> _Supplied data_:
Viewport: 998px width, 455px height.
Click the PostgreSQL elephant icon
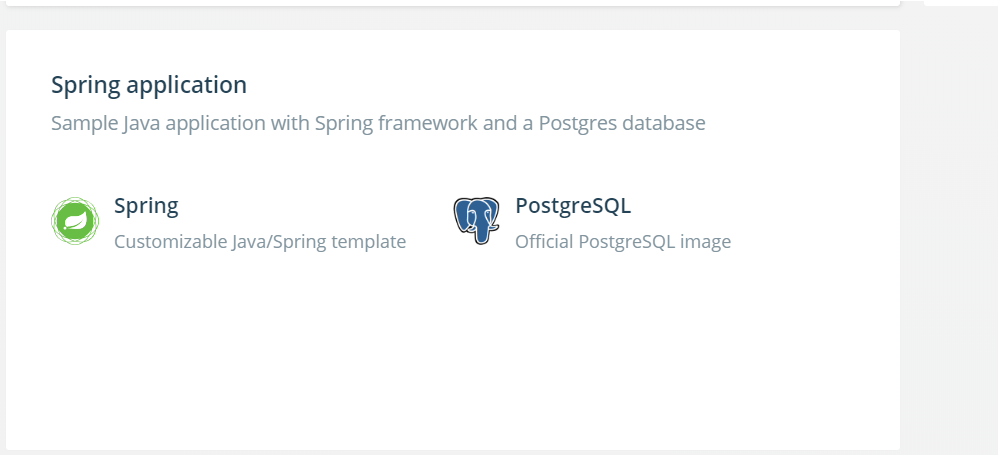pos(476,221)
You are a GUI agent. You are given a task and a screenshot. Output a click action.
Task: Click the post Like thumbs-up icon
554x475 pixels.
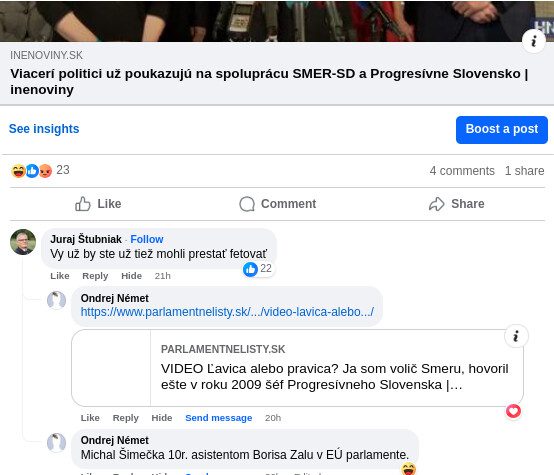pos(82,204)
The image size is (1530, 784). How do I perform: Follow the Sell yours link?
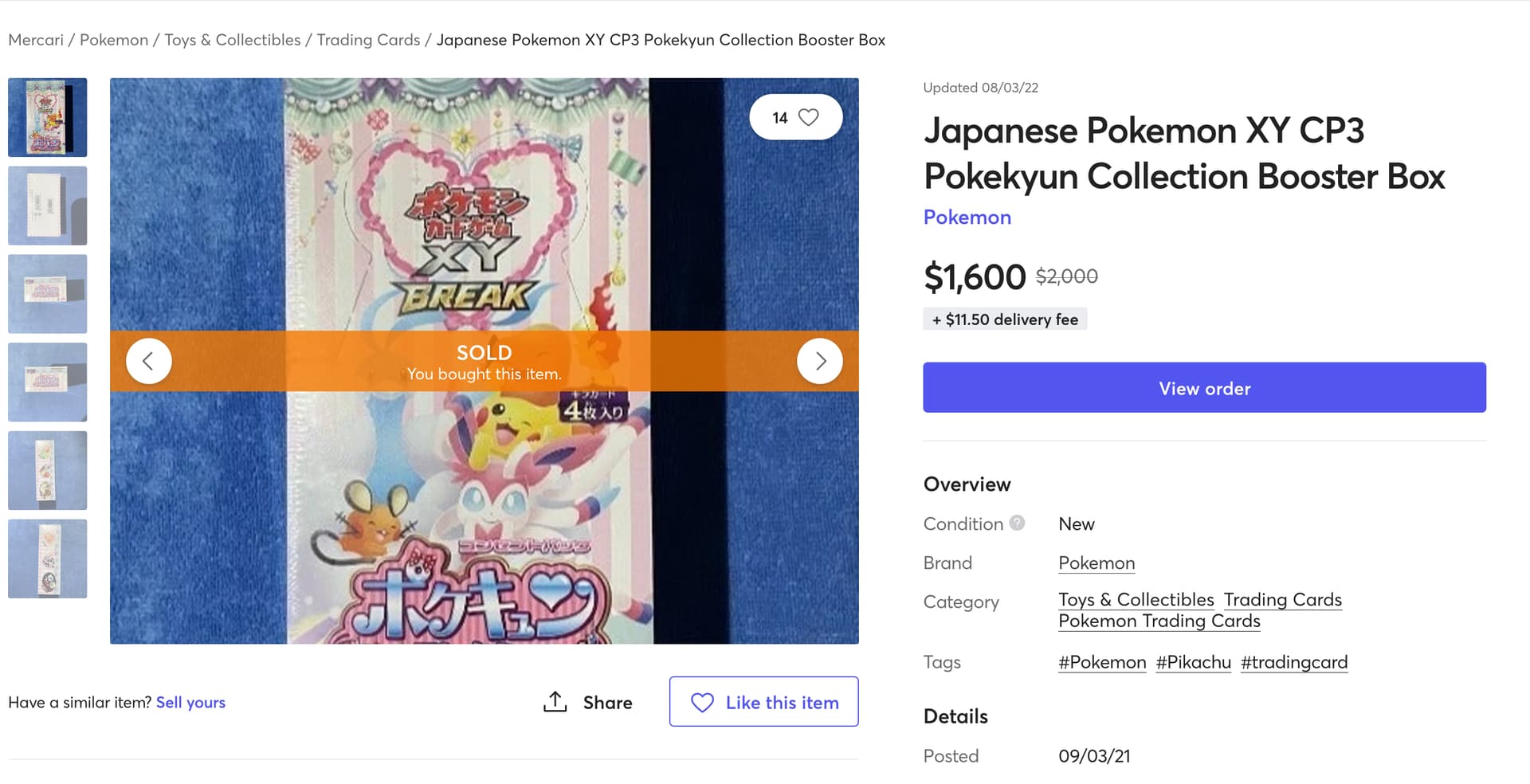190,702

--

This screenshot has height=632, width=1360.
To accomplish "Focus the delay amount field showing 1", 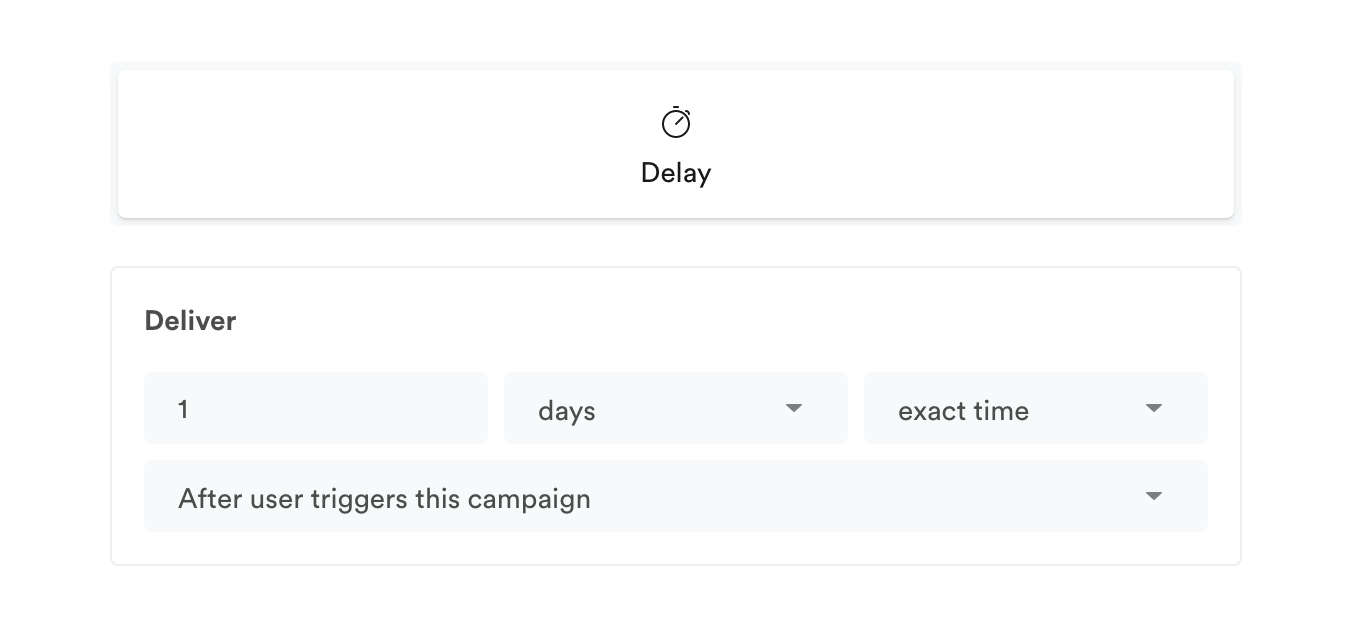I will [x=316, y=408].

...

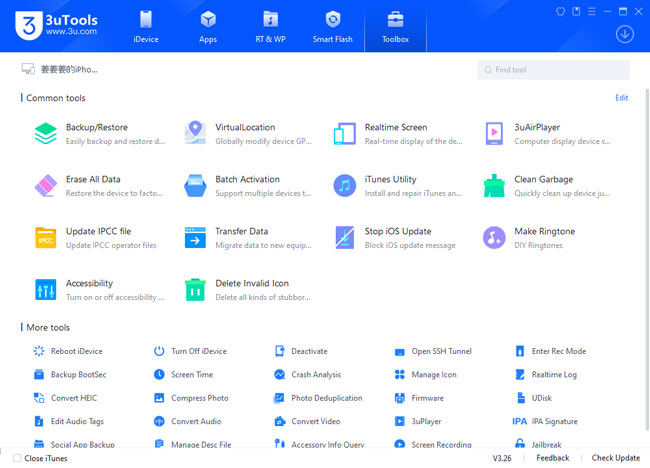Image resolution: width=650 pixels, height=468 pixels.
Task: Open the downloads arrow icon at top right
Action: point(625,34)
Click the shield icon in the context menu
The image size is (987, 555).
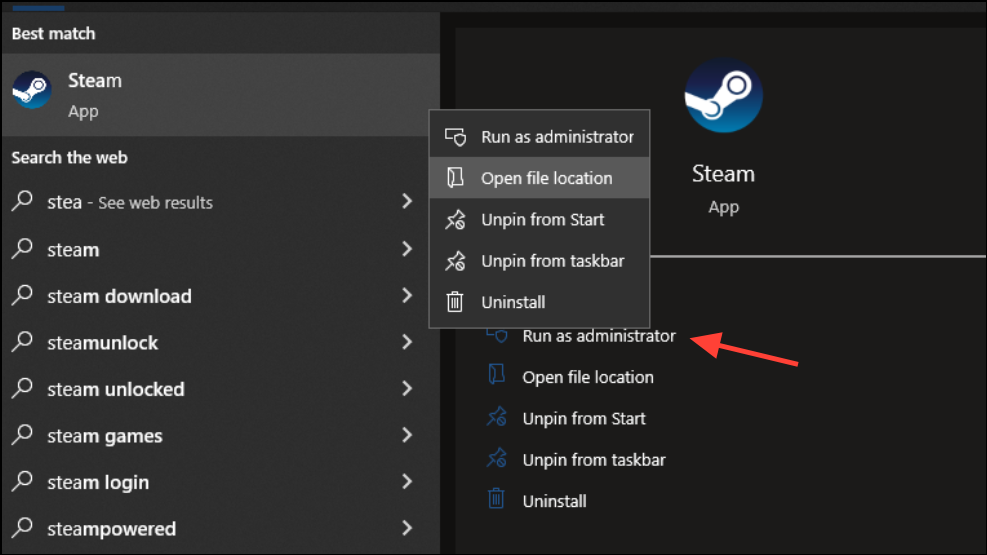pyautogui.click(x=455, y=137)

> _About this exercise_: Scan the listing for the string "screenshot", then copy every line where it appears.

> _Answer for the task_:
You are a GUI agent. You are given a task and a screenshot. Output a click action.
This screenshot has height=632, width=1360.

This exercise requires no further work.